Work order → Once you have read the records, write them out again exactly.

(Beginning of Material provided)

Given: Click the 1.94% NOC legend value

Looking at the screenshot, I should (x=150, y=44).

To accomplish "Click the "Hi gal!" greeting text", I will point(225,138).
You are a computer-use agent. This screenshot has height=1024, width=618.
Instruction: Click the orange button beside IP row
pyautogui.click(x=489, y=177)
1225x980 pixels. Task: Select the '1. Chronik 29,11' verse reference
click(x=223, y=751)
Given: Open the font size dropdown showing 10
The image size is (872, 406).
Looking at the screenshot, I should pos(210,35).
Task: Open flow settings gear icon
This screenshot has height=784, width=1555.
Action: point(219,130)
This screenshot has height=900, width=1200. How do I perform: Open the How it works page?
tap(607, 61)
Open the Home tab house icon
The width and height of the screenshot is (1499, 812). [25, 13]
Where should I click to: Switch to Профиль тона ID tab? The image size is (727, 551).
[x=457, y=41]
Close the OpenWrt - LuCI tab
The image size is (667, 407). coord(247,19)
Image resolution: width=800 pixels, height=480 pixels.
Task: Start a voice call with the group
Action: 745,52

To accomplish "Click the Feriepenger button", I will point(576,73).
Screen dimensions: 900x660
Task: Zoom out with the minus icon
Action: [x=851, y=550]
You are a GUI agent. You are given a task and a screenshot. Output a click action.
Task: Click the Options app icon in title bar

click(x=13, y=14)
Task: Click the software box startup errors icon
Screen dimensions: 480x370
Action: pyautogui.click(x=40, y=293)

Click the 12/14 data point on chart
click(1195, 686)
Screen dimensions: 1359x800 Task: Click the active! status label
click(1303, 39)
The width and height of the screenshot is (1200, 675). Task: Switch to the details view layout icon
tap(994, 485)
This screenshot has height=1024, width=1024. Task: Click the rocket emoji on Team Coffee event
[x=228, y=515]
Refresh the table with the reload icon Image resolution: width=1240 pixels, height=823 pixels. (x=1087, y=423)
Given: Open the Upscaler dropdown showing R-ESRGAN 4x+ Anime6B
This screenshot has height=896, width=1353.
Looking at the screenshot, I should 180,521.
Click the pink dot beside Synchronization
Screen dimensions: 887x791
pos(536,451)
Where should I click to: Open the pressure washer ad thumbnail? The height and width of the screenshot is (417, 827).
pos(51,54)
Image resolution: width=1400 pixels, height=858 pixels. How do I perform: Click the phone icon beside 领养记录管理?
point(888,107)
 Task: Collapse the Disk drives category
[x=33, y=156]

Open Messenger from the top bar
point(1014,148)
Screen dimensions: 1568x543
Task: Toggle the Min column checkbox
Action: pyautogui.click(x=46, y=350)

(End of Material provided)

Completed task →
Given: Click the 1.94% NOC legend value

Looking at the screenshot, I should (x=150, y=44).

To accomplish "Click the "Hi gal!" greeting text", I will point(225,138).
You are a computer-use agent. This screenshot has height=1024, width=618.
Instruction: Click the orange button beside IP row
pyautogui.click(x=489, y=177)
1225x980 pixels. Task: Select the '1. Chronik 29,11' verse reference
click(x=223, y=751)
Given: Open the font size dropdown showing 10
The image size is (872, 406).
Looking at the screenshot, I should pos(210,35).
Task: Open flow settings gear icon
This screenshot has height=784, width=1555.
Action: point(219,130)
This screenshot has height=900, width=1200. How do I perform: Open the How it works page?
tap(607, 61)
Open the Home tab house icon
The width and height of the screenshot is (1499, 812). [25, 13]
Where should I click to: Switch to Профиль тона ID tab? The image size is (727, 551).
[x=457, y=41]
Close the OpenWrt - LuCI tab
The image size is (667, 407). coord(247,19)
Image resolution: width=800 pixels, height=480 pixels.
Task: Start a voice call with the group
Action: 745,52

To accomplish "Click the Feriepenger button", I will point(576,73).
Screen dimensions: 900x660
Task: Zoom out with the minus icon
Action: [x=851, y=550]
You are a GUI agent. You are given a task and a screenshot. Output a click action.
Task: Click the Options app icon in title bar

click(x=13, y=14)
Task: Click the software box startup errors icon
Screen dimensions: 480x370
Action: pyautogui.click(x=40, y=293)

Click the 12/14 data point on chart
click(1195, 686)
Screen dimensions: 1359x800 Task: Click the active! status label
click(1303, 39)
The width and height of the screenshot is (1200, 675). Task: Switch to the details view layout icon
tap(994, 485)
This screenshot has height=1024, width=1024. Task: Click the rocket emoji on Team Coffee event
[x=228, y=515]
Refresh the table with the reload icon Image resolution: width=1240 pixels, height=823 pixels. (x=1087, y=423)
Given: Open the Upscaler dropdown showing R-ESRGAN 4x+ Anime6B
This screenshot has height=896, width=1353.
Looking at the screenshot, I should 180,521.
Click the pink dot beside Synchronization
Screen dimensions: 887x791
pos(536,451)
Where should I click to: Open the pressure washer ad thumbnail? The height and width of the screenshot is (417, 827).
pos(51,54)
Image resolution: width=1400 pixels, height=858 pixels. How do I perform: Click the phone icon beside 领养记录管理?
point(888,107)
 Task: Collapse the Disk drives category
[x=33, y=156]

Open Messenger from the top bar
point(1014,148)
Screen dimensions: 1568x543
Task: Toggle the Min column checkbox
Action: pyautogui.click(x=46, y=350)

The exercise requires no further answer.